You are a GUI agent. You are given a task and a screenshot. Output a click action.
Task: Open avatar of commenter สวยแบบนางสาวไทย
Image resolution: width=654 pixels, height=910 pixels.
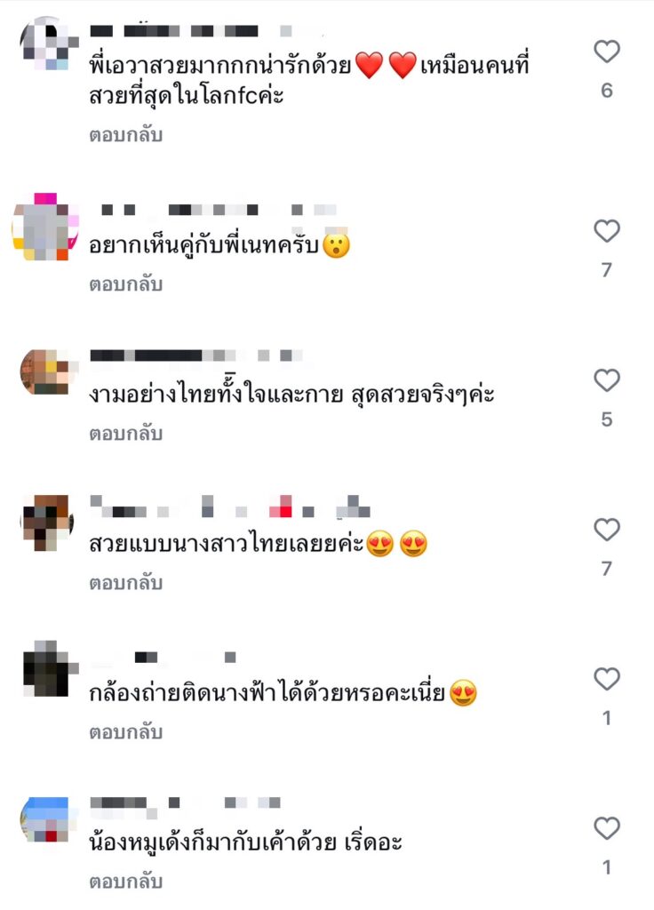pyautogui.click(x=48, y=523)
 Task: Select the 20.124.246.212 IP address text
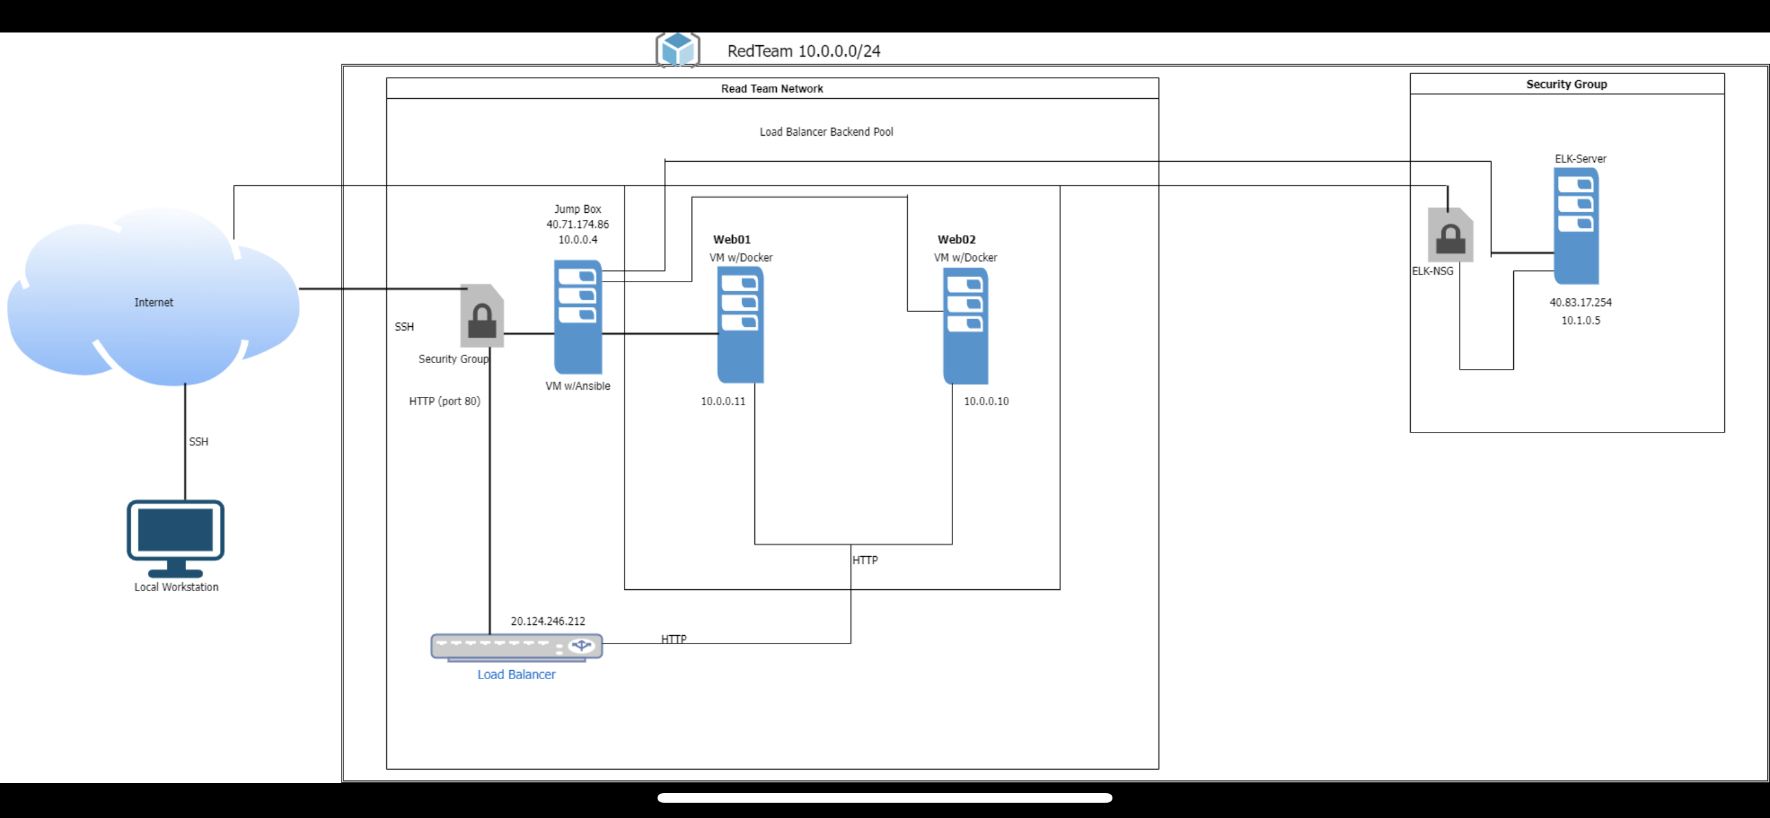click(x=548, y=621)
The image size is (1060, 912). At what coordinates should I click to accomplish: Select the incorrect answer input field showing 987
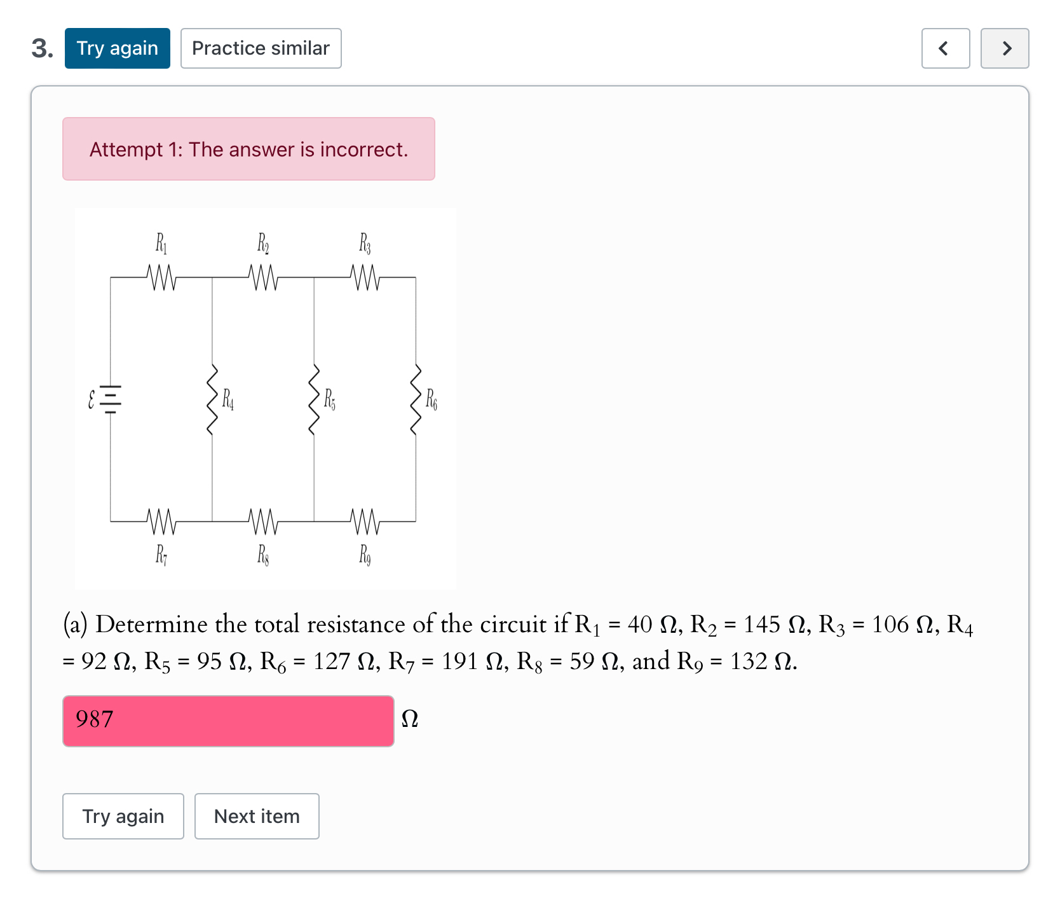228,721
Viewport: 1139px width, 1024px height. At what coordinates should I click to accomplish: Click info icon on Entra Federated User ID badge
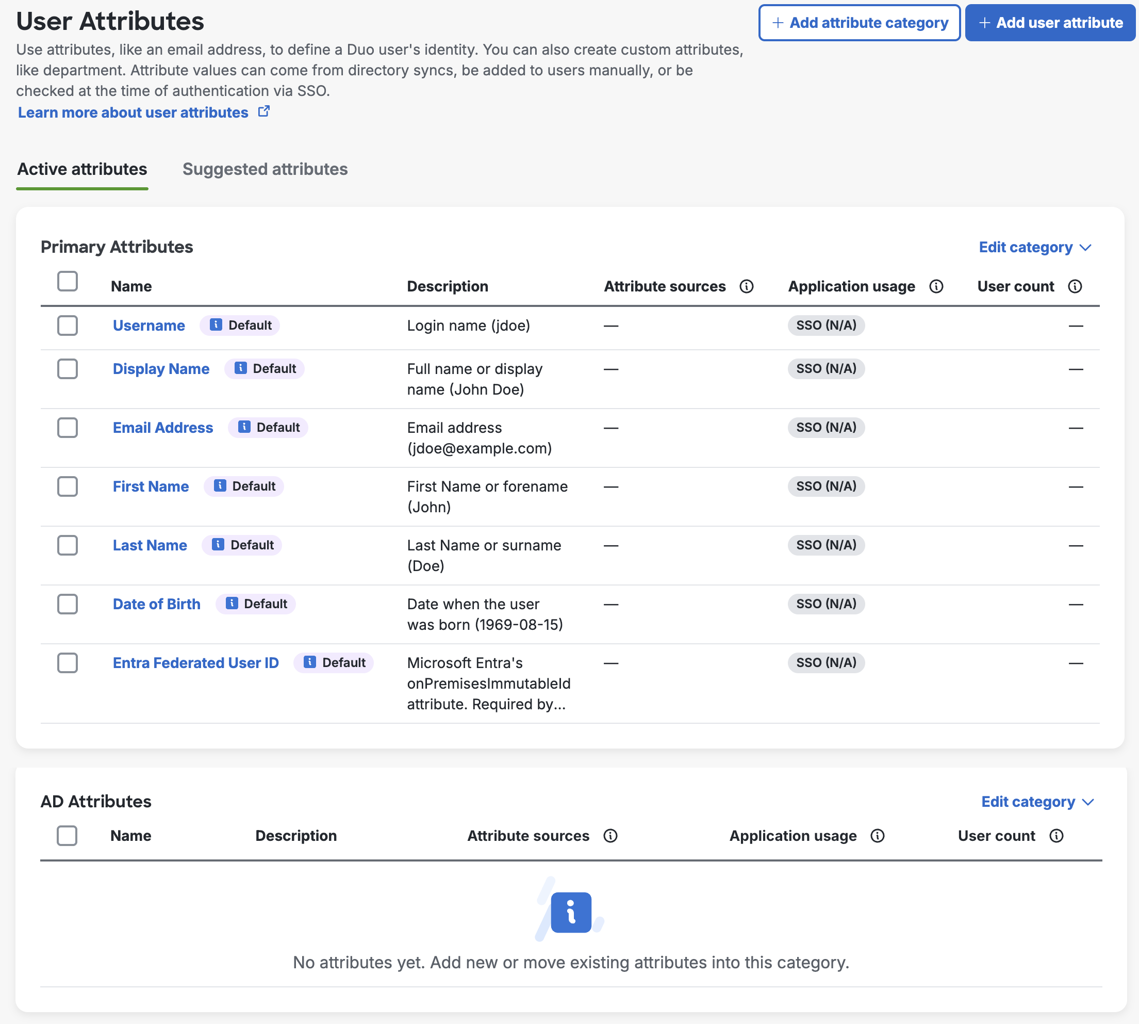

● ● ● ● ●

> [Exercise goal]: Lay out all of the material above as a Markdown table with the columns Row and Line, giving each line its own numbered row and skipping any blank lines. Leave the pictures out of the table.

> [Solution to this exercise]:
| Row | Line |
|---|---|
| 1 | You are a GUI agent. You are given a task and a screenshot. Output a click action. |
| 2 | Task: Open avatar of commenter สวยแบบนางสาวไทย |
| 3 | Image resolution: width=654 pixels, height=910 pixels. |
| 4 | pyautogui.click(x=48, y=523) |
| 5 |  Task: Select the 20.124.246.212 IP address text |
| 6 | click(x=548, y=621) |
| 7 | The image size is (1060, 912). At what coordinates should I click to accomplish: Select the incorrect answer input field showing 987 |
| 8 | 228,721 |
| 9 | Viewport: 1139px width, 1024px height. At what coordinates should I click to accomplish: Click info icon on Entra Federated User ID badge |